We are confident that the cabinet officers are extremely competent and ethical individuals who are capable of serving without letting their state positions unduly influence them in their university employment and vice versa. Even so, we are concerned that the concurrent holding of a cabinet office and a position with a university regulated, to any degree, by the office raises the very conflict of interest issues addressed by the Governmental Conduct Act. This appearance of impropriety alone would lead us to encourage the Secretary of Health and Deputy Secretary of Higher Education to give up their university positions while they hold state office. We are even more convinced that this is the proper course in light of the contributions the universities reportedly have made to the officers’ state salaries.[5]

Attorney General

Assistant Attorney General

[1] “Public money” is money received by or otherwise made available to a state government officer, employee or entity. See State v. Hearne, 112 N.M. 208, 212, 813 P.2d 485 (Ct. App.) (“[i]n New Mexico, as a matter of law, funds made available to the University [of New Mexico] become public funds to be expended consistently with all of the regents’ applicable legal duties, regardless of the original source of the funds”), cert. denied, 112 N.M. 77, 811 P.2d 575 (1991).
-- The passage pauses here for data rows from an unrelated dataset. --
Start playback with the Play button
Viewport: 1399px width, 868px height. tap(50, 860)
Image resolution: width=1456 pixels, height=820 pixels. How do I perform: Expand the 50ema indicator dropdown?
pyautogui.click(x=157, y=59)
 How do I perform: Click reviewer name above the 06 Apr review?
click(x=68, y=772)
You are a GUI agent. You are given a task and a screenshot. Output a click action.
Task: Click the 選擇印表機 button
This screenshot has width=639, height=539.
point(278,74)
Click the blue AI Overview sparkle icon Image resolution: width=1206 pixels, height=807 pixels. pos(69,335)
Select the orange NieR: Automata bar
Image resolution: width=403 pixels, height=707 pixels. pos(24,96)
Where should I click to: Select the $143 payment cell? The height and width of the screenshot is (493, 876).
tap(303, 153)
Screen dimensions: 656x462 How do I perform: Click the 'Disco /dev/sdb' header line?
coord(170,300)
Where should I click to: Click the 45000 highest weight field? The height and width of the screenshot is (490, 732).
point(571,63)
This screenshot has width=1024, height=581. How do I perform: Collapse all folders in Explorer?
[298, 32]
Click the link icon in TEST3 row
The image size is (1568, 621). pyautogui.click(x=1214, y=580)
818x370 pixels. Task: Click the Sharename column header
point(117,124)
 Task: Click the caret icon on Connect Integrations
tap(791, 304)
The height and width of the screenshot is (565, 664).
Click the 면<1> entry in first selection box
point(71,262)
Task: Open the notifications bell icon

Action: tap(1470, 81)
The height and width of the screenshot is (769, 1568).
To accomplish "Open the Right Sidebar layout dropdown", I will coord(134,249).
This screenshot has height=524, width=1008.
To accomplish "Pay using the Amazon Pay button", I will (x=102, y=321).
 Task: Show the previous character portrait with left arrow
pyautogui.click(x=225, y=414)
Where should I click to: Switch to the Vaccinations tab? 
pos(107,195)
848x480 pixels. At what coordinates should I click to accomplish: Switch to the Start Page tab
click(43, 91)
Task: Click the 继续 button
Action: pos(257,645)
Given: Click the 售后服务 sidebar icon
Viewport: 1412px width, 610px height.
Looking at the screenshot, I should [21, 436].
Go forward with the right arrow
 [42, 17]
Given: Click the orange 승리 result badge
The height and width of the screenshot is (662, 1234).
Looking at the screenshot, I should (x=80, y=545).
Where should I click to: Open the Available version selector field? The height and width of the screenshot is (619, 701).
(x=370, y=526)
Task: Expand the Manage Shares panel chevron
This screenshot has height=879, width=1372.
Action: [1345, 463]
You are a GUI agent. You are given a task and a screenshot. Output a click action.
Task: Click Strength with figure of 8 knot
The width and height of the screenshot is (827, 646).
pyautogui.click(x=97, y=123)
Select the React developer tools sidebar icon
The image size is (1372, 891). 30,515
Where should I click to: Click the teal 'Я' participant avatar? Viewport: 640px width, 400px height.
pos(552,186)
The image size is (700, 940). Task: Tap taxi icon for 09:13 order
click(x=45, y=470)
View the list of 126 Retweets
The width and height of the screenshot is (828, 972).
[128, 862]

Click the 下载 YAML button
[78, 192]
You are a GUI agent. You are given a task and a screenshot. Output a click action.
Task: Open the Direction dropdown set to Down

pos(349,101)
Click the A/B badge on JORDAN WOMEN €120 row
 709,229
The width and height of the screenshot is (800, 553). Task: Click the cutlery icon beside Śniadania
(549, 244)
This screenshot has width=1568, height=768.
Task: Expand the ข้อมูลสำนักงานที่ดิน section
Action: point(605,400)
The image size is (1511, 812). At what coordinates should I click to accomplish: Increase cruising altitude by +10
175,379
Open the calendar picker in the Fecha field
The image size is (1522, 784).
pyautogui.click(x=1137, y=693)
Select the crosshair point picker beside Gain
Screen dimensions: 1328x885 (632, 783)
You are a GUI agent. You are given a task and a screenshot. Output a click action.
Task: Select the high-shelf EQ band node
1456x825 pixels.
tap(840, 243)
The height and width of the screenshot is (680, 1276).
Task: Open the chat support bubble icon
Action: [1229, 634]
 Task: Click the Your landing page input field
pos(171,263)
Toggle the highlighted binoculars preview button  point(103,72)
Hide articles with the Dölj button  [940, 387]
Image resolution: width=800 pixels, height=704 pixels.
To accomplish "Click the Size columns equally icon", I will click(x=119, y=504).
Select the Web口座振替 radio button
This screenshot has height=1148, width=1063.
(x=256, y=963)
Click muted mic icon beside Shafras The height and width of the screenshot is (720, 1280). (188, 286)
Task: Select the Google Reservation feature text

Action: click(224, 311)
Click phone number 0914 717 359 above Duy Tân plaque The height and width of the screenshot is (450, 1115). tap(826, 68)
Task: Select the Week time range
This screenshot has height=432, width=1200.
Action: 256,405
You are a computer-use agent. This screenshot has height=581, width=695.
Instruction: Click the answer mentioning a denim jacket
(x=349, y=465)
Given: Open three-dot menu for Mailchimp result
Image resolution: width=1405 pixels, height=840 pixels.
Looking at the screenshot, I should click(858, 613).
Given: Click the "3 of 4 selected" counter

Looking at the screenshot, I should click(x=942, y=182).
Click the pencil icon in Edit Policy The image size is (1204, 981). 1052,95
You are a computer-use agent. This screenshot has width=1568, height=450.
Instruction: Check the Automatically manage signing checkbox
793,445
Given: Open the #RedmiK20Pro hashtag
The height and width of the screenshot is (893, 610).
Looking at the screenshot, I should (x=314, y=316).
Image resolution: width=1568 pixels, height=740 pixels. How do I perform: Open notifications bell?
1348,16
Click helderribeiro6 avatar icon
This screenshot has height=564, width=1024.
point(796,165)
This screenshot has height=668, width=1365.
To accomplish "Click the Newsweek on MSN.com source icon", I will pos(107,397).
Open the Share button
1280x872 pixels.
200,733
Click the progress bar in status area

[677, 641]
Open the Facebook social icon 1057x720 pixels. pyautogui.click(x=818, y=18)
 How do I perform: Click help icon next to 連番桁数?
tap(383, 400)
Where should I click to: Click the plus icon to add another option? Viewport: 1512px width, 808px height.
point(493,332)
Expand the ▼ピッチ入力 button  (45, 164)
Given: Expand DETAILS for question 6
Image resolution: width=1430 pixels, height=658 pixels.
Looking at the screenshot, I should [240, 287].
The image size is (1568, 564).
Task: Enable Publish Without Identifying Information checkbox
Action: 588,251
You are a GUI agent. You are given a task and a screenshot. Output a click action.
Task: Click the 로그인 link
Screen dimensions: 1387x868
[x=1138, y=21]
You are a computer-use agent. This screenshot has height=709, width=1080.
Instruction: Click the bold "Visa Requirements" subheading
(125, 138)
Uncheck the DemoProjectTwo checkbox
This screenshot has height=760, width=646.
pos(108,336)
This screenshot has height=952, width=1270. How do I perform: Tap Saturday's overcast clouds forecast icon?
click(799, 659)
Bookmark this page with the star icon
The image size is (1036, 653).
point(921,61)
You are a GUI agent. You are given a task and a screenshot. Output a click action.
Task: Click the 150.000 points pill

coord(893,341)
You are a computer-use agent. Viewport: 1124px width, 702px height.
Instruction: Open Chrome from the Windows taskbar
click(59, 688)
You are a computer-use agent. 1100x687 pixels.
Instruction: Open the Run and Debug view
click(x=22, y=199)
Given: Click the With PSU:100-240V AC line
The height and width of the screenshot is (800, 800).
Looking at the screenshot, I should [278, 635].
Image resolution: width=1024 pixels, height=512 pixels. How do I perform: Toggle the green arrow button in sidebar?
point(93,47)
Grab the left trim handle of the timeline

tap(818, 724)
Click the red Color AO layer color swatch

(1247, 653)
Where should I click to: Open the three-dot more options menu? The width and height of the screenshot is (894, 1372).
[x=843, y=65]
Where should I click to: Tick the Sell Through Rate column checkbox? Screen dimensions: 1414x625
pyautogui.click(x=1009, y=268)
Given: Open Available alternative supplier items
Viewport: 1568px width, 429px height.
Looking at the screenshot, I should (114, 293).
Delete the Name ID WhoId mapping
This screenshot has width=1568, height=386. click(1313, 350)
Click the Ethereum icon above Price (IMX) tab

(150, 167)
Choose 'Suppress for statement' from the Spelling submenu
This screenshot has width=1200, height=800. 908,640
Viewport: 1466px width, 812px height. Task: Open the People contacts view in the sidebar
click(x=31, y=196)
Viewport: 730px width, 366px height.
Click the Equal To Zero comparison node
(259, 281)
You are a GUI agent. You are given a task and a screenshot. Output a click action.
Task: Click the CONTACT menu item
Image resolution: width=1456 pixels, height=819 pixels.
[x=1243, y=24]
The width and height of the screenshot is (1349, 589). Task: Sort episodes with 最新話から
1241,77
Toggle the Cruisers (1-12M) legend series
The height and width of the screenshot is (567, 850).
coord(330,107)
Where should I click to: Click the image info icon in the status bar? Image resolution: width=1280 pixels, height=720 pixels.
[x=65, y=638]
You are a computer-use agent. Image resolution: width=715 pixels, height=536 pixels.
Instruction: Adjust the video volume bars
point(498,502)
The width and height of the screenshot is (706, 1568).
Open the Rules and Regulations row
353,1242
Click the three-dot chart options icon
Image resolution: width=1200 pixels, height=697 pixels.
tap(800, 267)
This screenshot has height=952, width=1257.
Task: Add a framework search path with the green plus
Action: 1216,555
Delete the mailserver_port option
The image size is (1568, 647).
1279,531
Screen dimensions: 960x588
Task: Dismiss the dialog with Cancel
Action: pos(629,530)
[2] We understand that the Secretary of Higher Education Reed Dasenbrock is not on UNM’s payroll during his tenure as a cabinet officer. Since he is not holding another position simultaneously with his state office, the conflict-of-interest concerns raised by dual public employment are not present.

[3] The Department of Higher Education’s authority to review and approve the universities’ budgets potentially would include amounts NMSU budgeted for contributions to the Deputy Secretary Flores’ salary and for amounts to pay the Deputy Secretary’s salary as an employee of NMSU.

[4] Because the conflicting interests of the cabinet officers in their state offices and in their university positions are significant and intrinsic, we do not believe that they can be effectively addressed by walling the cabinet officers off from matters that might affect the universities that employ them. Cf. Amador v. New Mexico State Bd. of Educ., 80 N.M. 336, 455 P.2d 840 (1969) (positing that a teacher that also served on the state board of education could abstain from voting to avoid incompatibility between the positions that would exist only if the teacher appealed an adverse decision by the local school board).

[5] We understand that the Governor’s Office and the universities have taken steps, consistent with this opinion, to address the constitutional and conflict-of-interest problems stemming from the cabinet official’s compensation and employment arrangements.